Como informó este Diario el jueves pasado, la empresa Odebrecht S.A. ha presentado, a través de su subsidiaria en Luxemburgo, una demanda contra el Estado Peruano ante el Centro Internacional de Arreglo de Diferencias Relativas a Inversiones (Ciadi). En esta, la firma exige el pago de una indemnización de US$1.200 millones por el fin de la concesión al consorcio Gasoducto Sur Peruano en enero del 2017 por decisión del gobierno de Pedro Pablo Kuczynski.
Según la empresa, protagonista de una de las mayores tramas de corrupción de la historia de América Latina, la resolución del contrato hace tres años entrañó “un golpe muy fuerte”, habida cuenta del tamaño de la inversión y sus responsabilidades para con sus acreedores financieros y aseguradoras internacionales.
A estas alturas del Caso Lava Jato, y conscientes de cómo Odebrecht conspiró con múltiples políticos peruanos –incluidos expresidentes, según el Ministerio Público– para beneficiarse con la concesión de obras de infraestructura en el país, resulta difícil interpretar la demanda hecha por la compañía, y el “golpe” que asegura haber recibido, como algo distinto a una afrentosa desfachatez. Los embates de la transnacional a nuestra institucionalidad y a nuestro Estado de derecho aún están lejos de sanarse y acciones como la que nos ocupa delatan que ella aún no llega a reconocer la escala del daño perpetrado.
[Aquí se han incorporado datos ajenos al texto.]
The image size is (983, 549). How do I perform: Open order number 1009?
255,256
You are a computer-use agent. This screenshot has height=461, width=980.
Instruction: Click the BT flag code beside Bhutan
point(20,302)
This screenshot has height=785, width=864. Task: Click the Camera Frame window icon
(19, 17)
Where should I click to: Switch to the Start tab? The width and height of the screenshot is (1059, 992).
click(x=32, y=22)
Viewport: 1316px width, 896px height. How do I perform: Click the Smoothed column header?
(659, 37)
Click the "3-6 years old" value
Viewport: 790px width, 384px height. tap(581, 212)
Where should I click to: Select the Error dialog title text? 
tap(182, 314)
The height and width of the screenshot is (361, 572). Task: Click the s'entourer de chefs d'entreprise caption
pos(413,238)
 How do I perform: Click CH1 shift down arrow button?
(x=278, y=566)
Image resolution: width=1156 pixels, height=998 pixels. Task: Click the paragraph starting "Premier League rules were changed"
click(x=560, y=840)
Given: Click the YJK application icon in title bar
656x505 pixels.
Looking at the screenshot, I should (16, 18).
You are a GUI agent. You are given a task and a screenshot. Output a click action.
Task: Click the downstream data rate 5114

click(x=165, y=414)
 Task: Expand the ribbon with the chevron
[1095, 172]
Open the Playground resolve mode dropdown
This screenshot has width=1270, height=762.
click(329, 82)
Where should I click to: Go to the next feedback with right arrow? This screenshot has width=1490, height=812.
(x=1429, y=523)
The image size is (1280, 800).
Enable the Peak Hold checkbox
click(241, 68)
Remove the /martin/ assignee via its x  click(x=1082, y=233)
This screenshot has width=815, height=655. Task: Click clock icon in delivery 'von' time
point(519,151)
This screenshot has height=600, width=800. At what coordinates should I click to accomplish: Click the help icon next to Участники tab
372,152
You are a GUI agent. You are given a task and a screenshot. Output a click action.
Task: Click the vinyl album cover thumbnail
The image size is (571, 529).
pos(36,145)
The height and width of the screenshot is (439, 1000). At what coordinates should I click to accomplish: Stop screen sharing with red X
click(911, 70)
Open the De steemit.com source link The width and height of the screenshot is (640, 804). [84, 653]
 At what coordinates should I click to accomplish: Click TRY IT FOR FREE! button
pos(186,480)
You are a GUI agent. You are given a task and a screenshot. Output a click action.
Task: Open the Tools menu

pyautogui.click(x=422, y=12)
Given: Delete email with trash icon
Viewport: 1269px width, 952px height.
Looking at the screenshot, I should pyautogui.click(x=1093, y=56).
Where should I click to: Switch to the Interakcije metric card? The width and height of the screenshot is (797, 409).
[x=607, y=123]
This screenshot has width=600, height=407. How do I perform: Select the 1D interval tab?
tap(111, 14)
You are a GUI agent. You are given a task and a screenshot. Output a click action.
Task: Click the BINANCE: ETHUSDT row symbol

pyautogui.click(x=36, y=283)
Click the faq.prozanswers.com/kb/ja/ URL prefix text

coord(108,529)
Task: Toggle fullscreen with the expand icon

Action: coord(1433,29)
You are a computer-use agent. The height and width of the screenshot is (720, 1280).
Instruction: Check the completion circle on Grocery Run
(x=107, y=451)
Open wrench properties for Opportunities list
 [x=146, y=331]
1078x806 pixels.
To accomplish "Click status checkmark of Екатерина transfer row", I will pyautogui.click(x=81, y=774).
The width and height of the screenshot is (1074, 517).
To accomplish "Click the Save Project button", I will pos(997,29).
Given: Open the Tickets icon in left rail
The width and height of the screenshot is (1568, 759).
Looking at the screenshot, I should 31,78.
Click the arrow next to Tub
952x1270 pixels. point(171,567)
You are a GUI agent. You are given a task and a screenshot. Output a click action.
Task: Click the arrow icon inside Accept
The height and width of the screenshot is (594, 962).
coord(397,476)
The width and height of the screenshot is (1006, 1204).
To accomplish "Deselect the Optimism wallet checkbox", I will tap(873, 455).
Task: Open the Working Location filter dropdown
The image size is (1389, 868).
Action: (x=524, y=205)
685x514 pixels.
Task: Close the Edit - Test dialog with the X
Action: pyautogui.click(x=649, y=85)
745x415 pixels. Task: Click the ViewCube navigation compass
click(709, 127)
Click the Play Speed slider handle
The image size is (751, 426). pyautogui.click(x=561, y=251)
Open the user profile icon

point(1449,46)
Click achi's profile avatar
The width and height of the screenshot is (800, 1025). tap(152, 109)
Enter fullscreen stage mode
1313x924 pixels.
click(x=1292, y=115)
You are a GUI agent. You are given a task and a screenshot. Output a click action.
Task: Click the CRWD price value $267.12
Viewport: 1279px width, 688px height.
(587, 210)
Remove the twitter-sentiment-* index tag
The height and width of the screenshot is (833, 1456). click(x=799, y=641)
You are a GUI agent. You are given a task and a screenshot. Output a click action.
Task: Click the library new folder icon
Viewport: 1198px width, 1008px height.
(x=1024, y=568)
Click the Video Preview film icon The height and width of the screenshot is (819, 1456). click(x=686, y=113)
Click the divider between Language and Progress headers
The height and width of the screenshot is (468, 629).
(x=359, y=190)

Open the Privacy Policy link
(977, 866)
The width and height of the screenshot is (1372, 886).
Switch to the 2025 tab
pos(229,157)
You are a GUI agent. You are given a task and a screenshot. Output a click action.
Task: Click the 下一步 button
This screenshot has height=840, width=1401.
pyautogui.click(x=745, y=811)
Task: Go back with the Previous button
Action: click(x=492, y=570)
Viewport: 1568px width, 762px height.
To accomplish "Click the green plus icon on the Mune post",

El Ministerio de Economía y Finanzas, además, ha descrito de manera acertada el asidero de la decisión que tomó el Gobierno en el 2017. Como dijeron, el Estado dio por terminado el contrato porque el consorcio no logró obtener el financiamiento y acreditar el cierre financiero dentro del plazo previsto, incluso con dos prórrogas de por medio.
Las condiciones en las que se hace la solicitud de arbitraje, asimismo, luego de que la firma y sus otrora representantes legales hayan admitido haber hecho pagos ilícitos para obtener la concesión del gasoducto, resultan ofensivamente irónicas. De hecho, existe un acta en la que Odebrecht reconoce, ante el equipo especial Lava Jato, que realizó los referidos desembolsos. Sin embargo, a pesar de que esta circunstancia –y toda la información y pruebas sobre corrupción en manos de la fiscalía– puede fortalecer la defensa del Perú ante el Ciadi (en línea con lo aseverado por fuentes de la procuraduría ad hoc encargada del caso), el proceso en sí va a significar un gasto millonario para el Gobierno y un trance que hubiese sido preferible evitar.
Por el momento toca revisar qué plantea la compañía en la demanda interpuesta. Como explicó a este Diario el fiscal Rafael Vela Barba, una de las claves será ver si lo expresado en esta se riñe con la mencionada declaratoria de culpabilidad, con el fin de determinar si se incluye o no a la compañía y a sus exejecutivos en el Caso Gasoducto del Sur. Independientemente de todo, empero, el solo planteamiento de la demanda nos permite cuestionar la buena fe de los corruptores en la investigación, y de existir una contradicción en los términos, tendrá que respondérseles con todo el peso de la ley.
Ayer, a propósito del revuelo generado, Odebrecht emitió un comunicado en el que deja claras sus pretensiones con el camino que ha emprendido. En este señala que está “dispuesta a encontrar junto con las entidades competentes del Estado una solución que permita suspender el proceso arbitral, garantizando lo más pronto posible el reinicio del proyecto Gasoducto Sur Peruano por otro inversionista privado” y reafirma su voluntad de “seguir cumpliendo de forma integral el acuerdo de colaboración”. La firma, en suma, procura ejercer presión para recuperar el dinero invertido en una obra que, según su propia admisión, manchó con pagos ilícitos.
Así las cosas, toca exigir al Gobierno, ante el tupé expresado por la empresa, una defensa diligente de los intereses del país ante el Ciadi. La maculada imagen de la compañía brasileña y los resultados obtenidos por el país en esta instancia en el pasado (de 17 controversias, 14 han sido favorables para el Perú) son un buen augurio.